Следователь сочувственно покачал головой, а потом вдруг сказал:
— Не знаете и не знаете, они же не представляются?
— Не понял.
— Ну, конечно, не представляются. Да, как звали ту женщину, с которой вы провели целые сутки вне части?
— Я провёл с ней ночь…
— Ах да, всего лишь ночь… Тогда я поставлю последнюю точку в нашем расследовании.
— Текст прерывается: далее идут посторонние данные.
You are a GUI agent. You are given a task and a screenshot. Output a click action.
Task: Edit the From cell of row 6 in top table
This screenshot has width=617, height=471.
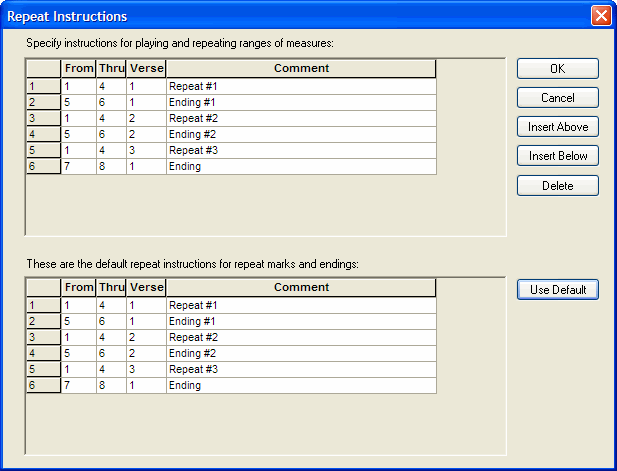tap(78, 166)
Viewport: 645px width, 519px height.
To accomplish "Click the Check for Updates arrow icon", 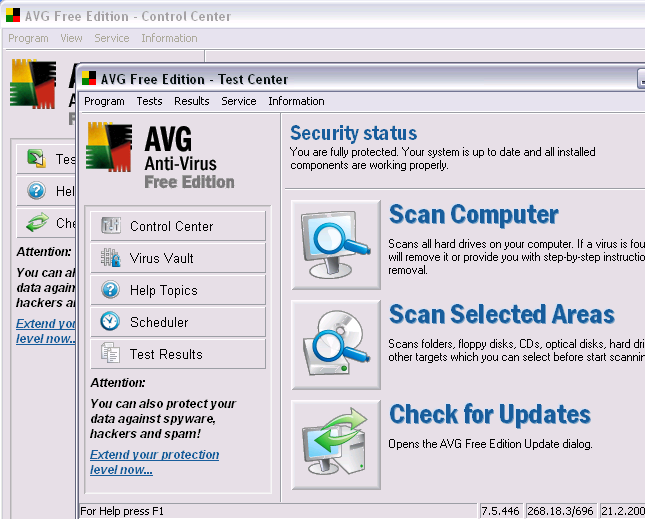I will (x=336, y=444).
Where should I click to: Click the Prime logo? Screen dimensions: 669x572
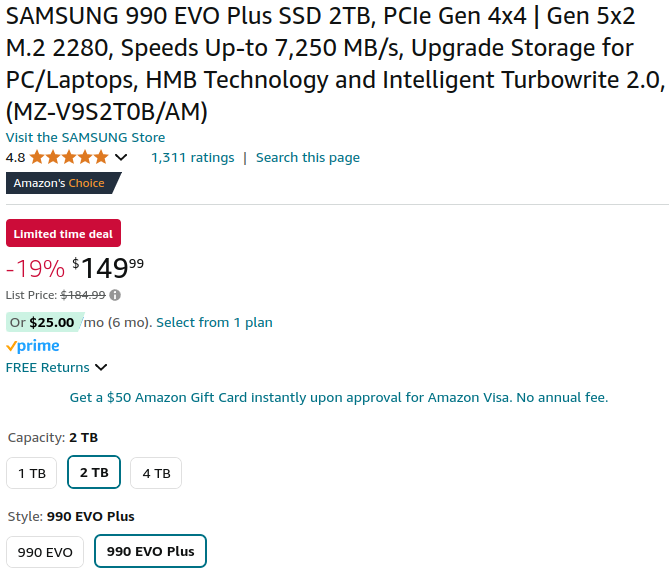[x=33, y=346]
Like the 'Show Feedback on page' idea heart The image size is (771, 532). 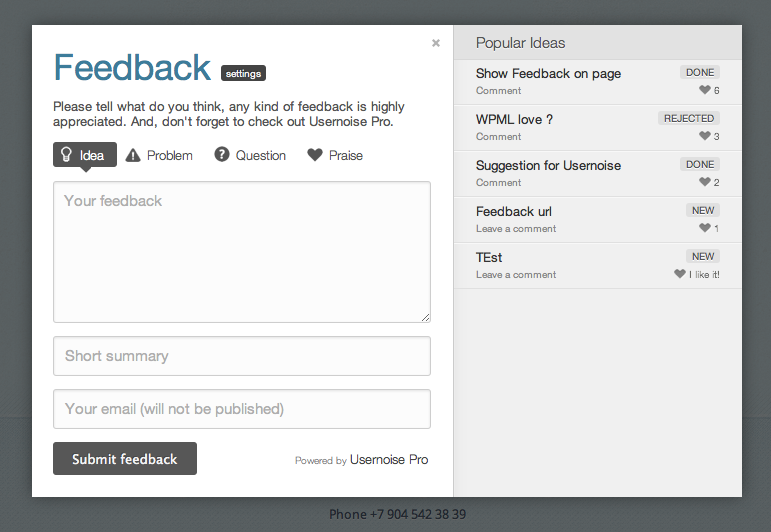(x=704, y=90)
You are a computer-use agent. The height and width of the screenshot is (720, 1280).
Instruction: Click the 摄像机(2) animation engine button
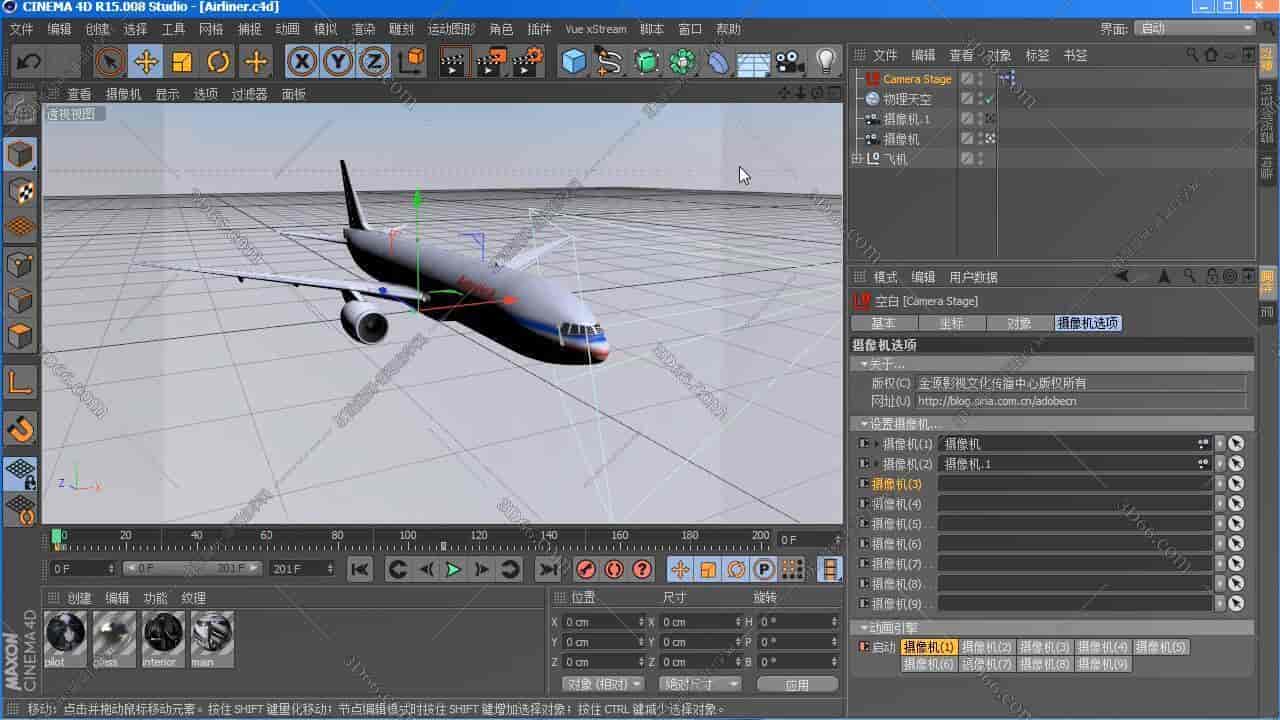tap(987, 647)
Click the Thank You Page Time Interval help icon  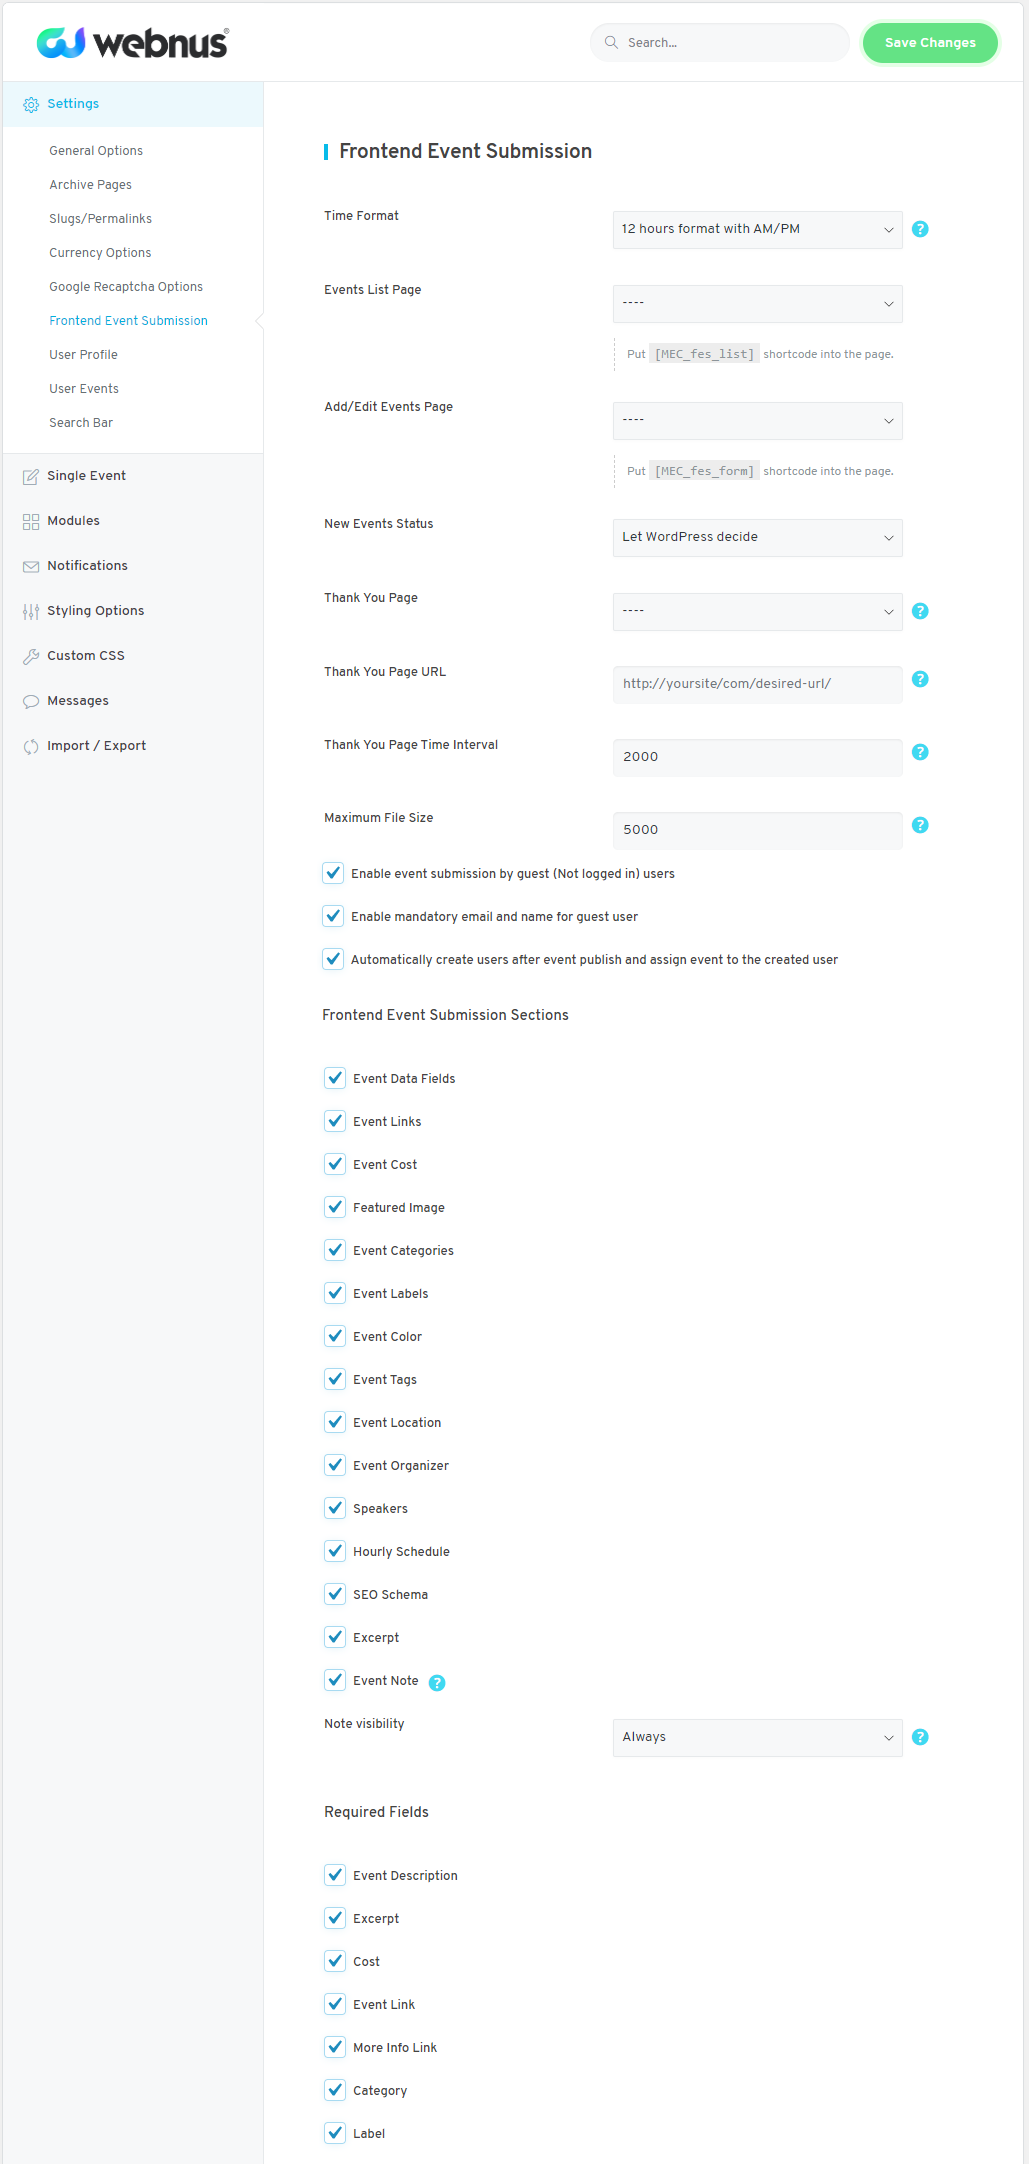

После этих слов Попатенко встал, прошёл к сейфу, демонстративно достал папку, вынул оттуда лист бумаги стал читать:
— На ваш запрос от 30 августа сорок четвёртого года, входящий… сообщаем, что Пшебельская Леокадия Казимировна, тысяча девятьсот четырнадцатого года рождения, уроженка Белостока, проживающая в городе Лида, по улице Лесная, дом 21, нам известна. Разрабатывается нами как близкая связь «Янека», руководителя разведпляцовки в Гродно…
— Чего руководителя? — переспросил Коловратов.
— Разведплощадки, — пояснил следователь. — За сим наше следствие окончено. Вас требует под своё крылышко трибунал… Проваторов!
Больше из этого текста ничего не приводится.